The Department of Housing and Urban Development, or HUD, said an East Lansing sidewalk project was ineligible for federal funds, and is requesting that the city return that funding. 

The $134,330 improvement project on Abbot Road, between Fern Street and Oakhill Avenue, was to repair a crumbling retaining wall and widen the sidewalk along the busy corridor.

before

A letter penned by HUD Community Planning and Development director Keith Hernandez referred to the project as a "conflict of interest" and therefore ineligible for federal funding.

"There has been no national objective met with the rebuilding of a retaining wall on private property," Hernandez said in the letter.

The city failed to disclose to HUD that McGinty, Hitch, Person, Yeadon & Anderson, a law firm at 601 Abbot Rd., at which then-city attorney Tom Yeadon was a partner, would benefit from the project.
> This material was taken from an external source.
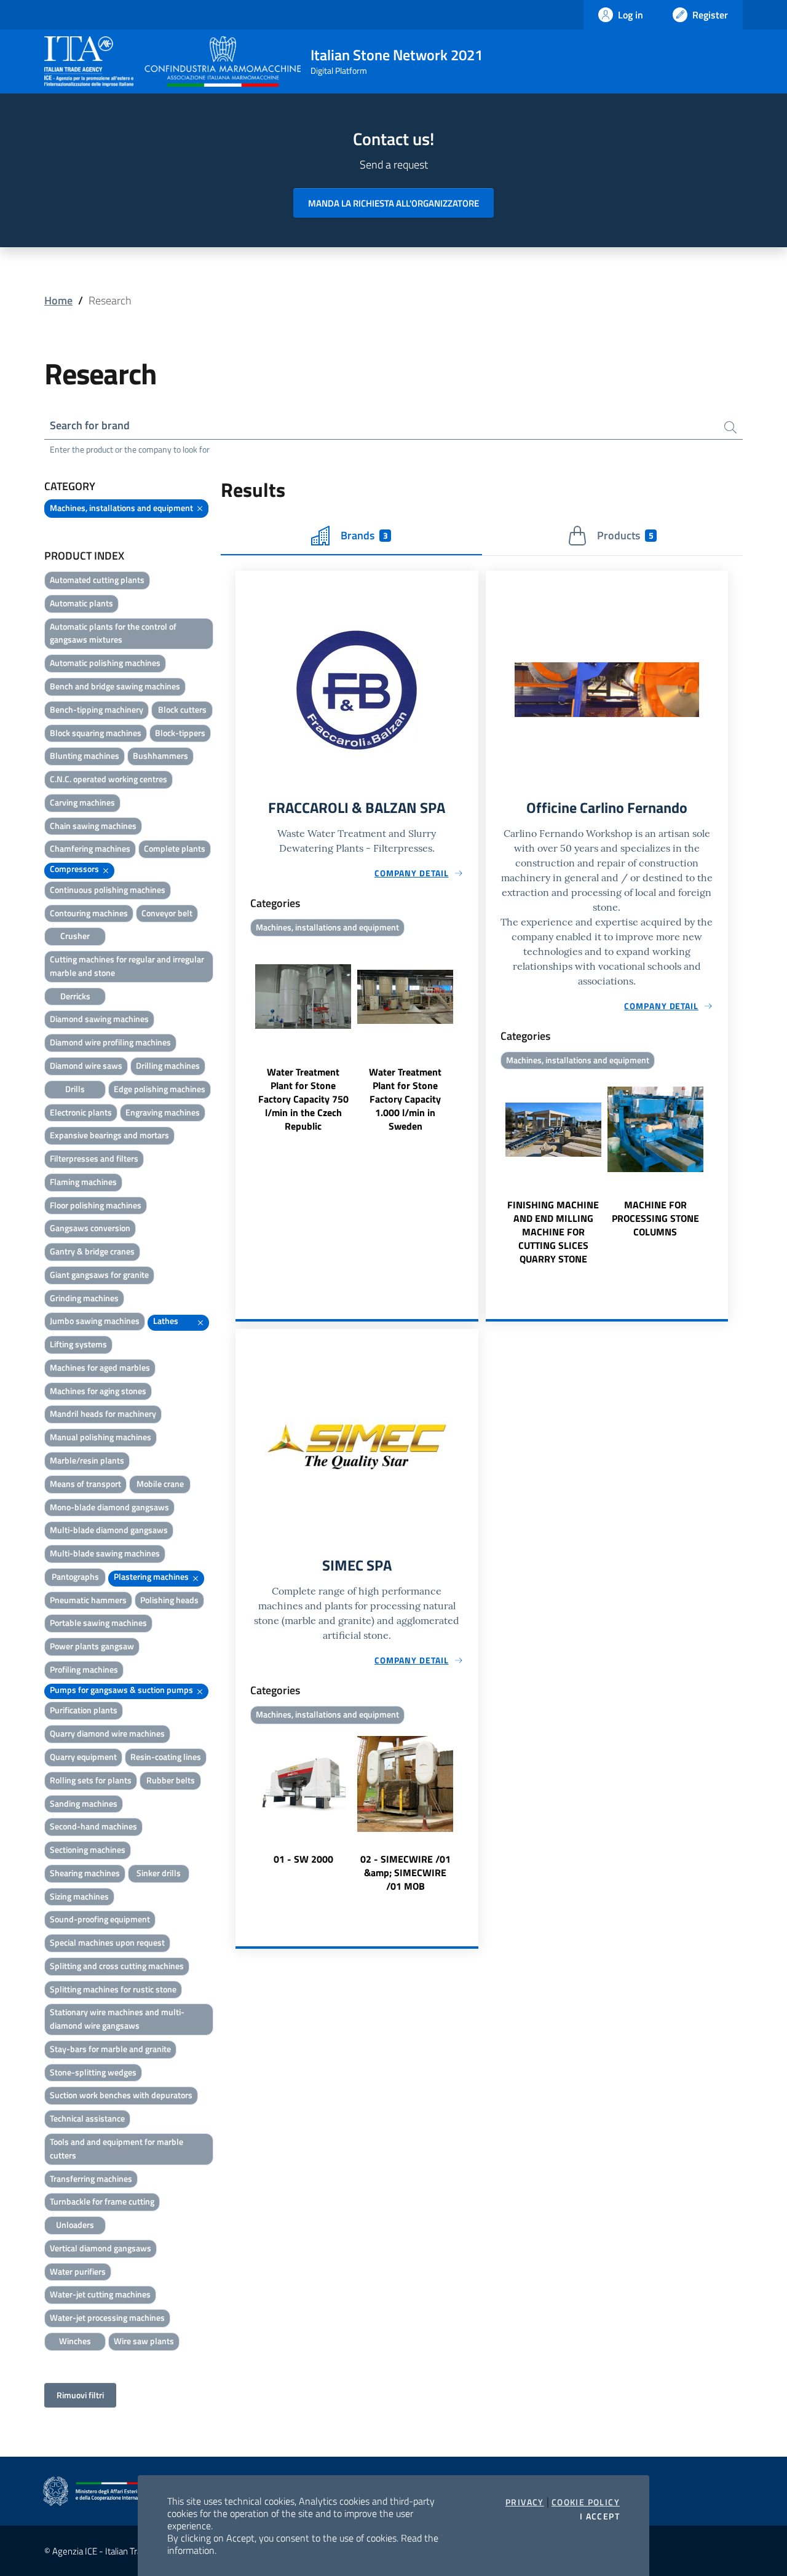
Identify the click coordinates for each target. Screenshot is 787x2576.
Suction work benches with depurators (121, 2094)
Although Yeadon's firm was located along that stretch of Abbot, city manager George Lahanas said in a press release that improvements were made with pedestrian safety — not the properties' benefit — in mind.

"The city has acknowledged that a conflict of interest determination should have been requested; however, officials did believe that the project was eligible for (federal) funds at the time of construction," the release read

East Lansing officials are also disputing HUD's claim that the wall was built on private property. The city claims it obtained permanent easements — the right to use someone else's land for a specified purpose — from property owners in order to widen the sidewalk.

"Their property value might go up, but when they give us easements, there's a certain amount of property that they're agreeing into perpetuity that they can't use again for their own purpose," Lahanas said. 

The $134,330 came from a Community Development Block Grant. The HUD letter indicated that these funds would still be available to the city for eligible projects until they expire.

Given the city's freedom to reuse the funds despite its error, Lahanas said there likely would be no challenge against HUD's ruling.

"It was honestly disappointing because we did believe it was the right project, but considering how it was handled and that we have the money to spend elsewhere, it's difficult to say that there was really a harm to the city in that respect," Lahanas said. 

Lahanas said he was "certain" the returned money would be reused before it expired. Streets, sidewalks and efforts to make infrastructure more friendly to handicapped residents are among the projects eligible for the grant funding.

This is not the first issue the city has faced as a result of these sidewalk repairs. In late 2017, the city settled a lawsuit brought by a former resident accusing East Lansing of failing to disclose the conflict of interest for $20,000.